10 MAY 1946, Page 4

Mr. Churchill announced on Monday that he had been told

by his doctor that he must go slow. On Tuesday he proceeded to go slow. Acknowledging the presentation of the freedom of the City of Westminster, he delivered a general political speech in the rounded style so characteristic of his oratory at its best. At the luncheon which followed the ceremony he made an ideal after- luncheon speech, spontaneous, human, personal, entertaining. In the afternoon, after engaging in a lively series of interchanges with Mr. Attlee over the latter's statement of policy on Egypt, he succeeded in getting an adjournment debate on the subject and wound it up. between nine and ten in the evening with as reasoned and pungent a contribution as could be asked for. We shall prob- ably see him going slower still yet. One allusion in the last speech, by the way, was hardly appreciated. " I have been mixed up in this Egyptian affair in one way or another for fifty years," he observed. Fifty, I fancy, is approximate.
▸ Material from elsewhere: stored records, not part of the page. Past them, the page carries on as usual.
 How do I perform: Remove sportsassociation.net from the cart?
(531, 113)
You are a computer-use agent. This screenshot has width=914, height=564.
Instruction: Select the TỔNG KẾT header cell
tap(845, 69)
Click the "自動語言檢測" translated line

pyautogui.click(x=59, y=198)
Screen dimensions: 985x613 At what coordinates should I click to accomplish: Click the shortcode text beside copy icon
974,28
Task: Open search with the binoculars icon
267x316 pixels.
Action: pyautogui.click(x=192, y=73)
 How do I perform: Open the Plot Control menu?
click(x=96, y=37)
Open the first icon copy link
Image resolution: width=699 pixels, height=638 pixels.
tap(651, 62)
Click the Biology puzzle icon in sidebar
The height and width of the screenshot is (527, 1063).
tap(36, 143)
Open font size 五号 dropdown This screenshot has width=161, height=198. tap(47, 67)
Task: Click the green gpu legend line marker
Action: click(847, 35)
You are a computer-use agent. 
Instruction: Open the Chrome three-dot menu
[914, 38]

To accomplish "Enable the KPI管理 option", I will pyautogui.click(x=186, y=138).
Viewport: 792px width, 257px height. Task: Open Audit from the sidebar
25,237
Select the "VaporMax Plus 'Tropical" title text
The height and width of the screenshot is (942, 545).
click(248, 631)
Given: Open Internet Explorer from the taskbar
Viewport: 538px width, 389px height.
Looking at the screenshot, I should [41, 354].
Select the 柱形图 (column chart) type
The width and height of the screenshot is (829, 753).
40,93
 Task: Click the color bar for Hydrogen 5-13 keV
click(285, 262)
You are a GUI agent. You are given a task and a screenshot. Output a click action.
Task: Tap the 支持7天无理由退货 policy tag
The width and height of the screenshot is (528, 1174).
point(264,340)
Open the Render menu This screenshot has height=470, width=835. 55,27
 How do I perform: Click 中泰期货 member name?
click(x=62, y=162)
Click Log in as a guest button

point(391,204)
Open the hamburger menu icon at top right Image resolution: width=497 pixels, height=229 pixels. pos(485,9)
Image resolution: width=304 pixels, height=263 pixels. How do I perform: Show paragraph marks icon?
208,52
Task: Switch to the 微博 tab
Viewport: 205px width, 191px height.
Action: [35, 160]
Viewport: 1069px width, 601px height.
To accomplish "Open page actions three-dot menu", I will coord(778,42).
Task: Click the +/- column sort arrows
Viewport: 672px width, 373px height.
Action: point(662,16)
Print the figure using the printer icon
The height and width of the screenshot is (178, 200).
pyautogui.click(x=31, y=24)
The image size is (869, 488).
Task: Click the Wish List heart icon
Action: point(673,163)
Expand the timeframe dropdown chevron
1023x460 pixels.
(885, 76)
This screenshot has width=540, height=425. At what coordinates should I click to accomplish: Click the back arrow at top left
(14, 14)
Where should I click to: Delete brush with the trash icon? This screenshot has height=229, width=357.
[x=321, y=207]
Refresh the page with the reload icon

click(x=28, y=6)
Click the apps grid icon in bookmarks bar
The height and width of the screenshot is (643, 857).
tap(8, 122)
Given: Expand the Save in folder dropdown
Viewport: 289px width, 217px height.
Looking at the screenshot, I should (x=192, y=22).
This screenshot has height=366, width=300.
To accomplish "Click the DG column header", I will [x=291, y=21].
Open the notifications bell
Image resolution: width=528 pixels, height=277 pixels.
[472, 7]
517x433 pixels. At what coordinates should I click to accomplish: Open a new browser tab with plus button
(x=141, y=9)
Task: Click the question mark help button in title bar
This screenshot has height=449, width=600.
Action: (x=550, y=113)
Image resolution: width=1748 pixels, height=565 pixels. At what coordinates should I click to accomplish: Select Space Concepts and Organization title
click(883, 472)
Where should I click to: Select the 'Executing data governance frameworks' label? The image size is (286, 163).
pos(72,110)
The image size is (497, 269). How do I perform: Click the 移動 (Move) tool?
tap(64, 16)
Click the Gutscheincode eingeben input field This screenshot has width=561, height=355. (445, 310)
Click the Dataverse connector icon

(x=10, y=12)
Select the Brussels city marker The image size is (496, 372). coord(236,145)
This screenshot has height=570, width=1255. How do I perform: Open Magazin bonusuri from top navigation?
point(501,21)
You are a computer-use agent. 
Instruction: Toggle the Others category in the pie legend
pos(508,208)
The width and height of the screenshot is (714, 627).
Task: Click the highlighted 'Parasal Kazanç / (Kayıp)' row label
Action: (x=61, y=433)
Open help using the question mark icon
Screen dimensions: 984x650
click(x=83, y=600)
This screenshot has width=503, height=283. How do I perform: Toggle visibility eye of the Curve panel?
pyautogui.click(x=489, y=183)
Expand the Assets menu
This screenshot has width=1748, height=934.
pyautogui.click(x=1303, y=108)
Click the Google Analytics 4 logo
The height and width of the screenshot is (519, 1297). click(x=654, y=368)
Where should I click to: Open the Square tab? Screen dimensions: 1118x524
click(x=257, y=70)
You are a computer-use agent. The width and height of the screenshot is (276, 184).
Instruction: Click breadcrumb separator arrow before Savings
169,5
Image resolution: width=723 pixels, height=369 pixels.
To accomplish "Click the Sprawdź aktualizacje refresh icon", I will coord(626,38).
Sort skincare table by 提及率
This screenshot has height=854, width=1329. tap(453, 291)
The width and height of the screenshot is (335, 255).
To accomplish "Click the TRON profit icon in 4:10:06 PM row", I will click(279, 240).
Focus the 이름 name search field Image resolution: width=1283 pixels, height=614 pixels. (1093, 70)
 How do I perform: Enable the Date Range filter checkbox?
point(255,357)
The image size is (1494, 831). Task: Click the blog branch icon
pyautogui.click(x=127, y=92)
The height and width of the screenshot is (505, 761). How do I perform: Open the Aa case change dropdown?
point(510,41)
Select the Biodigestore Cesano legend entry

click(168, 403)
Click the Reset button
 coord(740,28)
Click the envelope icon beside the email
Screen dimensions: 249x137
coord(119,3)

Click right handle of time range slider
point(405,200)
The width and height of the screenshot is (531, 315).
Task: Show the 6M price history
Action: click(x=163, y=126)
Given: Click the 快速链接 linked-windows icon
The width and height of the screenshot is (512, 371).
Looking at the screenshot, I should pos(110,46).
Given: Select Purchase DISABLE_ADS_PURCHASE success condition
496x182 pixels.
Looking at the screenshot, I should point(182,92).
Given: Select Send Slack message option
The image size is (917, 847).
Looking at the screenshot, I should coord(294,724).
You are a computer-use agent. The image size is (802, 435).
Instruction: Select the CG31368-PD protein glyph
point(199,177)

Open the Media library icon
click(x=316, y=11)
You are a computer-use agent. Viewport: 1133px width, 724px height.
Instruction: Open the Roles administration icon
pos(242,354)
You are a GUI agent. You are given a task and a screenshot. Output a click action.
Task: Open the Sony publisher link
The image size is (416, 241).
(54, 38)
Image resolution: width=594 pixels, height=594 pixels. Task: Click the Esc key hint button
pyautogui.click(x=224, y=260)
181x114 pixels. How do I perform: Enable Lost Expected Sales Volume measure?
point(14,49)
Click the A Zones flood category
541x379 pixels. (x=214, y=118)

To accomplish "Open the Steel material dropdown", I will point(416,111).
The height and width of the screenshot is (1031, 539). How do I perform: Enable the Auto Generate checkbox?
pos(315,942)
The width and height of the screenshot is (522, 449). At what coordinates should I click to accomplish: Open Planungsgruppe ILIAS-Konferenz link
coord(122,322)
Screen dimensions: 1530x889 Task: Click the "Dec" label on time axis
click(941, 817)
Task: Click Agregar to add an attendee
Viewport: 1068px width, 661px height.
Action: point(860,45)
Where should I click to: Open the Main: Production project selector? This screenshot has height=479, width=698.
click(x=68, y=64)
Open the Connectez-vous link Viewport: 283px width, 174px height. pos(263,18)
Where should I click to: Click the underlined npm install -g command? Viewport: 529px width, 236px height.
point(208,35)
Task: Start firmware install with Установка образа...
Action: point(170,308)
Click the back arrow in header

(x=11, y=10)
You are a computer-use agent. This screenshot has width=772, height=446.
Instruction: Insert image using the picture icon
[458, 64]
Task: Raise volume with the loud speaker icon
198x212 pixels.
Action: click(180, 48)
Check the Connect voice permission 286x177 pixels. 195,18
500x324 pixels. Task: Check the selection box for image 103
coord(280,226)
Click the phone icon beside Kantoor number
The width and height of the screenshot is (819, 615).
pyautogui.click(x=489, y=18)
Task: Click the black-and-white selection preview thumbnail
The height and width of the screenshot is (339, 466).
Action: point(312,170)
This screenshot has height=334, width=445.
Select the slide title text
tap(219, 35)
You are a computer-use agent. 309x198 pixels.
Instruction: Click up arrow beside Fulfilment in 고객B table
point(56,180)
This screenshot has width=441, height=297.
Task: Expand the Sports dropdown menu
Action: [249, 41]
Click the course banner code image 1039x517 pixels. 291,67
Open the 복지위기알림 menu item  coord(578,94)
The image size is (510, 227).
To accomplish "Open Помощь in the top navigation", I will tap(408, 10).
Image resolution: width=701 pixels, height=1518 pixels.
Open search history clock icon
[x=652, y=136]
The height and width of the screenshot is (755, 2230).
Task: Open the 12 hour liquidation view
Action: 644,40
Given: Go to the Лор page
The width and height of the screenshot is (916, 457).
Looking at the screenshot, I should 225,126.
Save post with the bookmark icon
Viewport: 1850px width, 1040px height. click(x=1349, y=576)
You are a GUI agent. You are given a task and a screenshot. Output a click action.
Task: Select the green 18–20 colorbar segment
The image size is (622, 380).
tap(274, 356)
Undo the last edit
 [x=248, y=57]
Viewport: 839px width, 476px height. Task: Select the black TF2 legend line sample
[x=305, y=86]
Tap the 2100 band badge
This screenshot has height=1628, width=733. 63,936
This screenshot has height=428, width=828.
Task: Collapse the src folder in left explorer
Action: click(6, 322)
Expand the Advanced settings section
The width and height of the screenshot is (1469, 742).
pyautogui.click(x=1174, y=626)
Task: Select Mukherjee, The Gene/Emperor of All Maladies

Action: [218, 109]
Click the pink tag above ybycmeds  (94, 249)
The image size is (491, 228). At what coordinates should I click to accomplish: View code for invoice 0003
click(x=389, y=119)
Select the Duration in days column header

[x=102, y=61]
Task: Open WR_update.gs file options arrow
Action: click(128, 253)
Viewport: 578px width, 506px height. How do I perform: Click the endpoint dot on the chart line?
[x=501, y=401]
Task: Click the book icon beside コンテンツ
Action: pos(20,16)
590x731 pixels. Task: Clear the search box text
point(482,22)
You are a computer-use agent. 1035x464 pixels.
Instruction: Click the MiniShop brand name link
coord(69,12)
But there was a very definite mixing-up forty-eight years ago—in 1898, when a young subaltern in the Lancers, who was looking for trouble generally and had found some already in India with the Malakand Field Force, found some more with Kitchener at the Battle of Omdurman. There can be few survivors of that historic engagement anywhere, and pretty certainly only one in the House of Commons. That, by the way. The young subaltern is now going slow in Holland.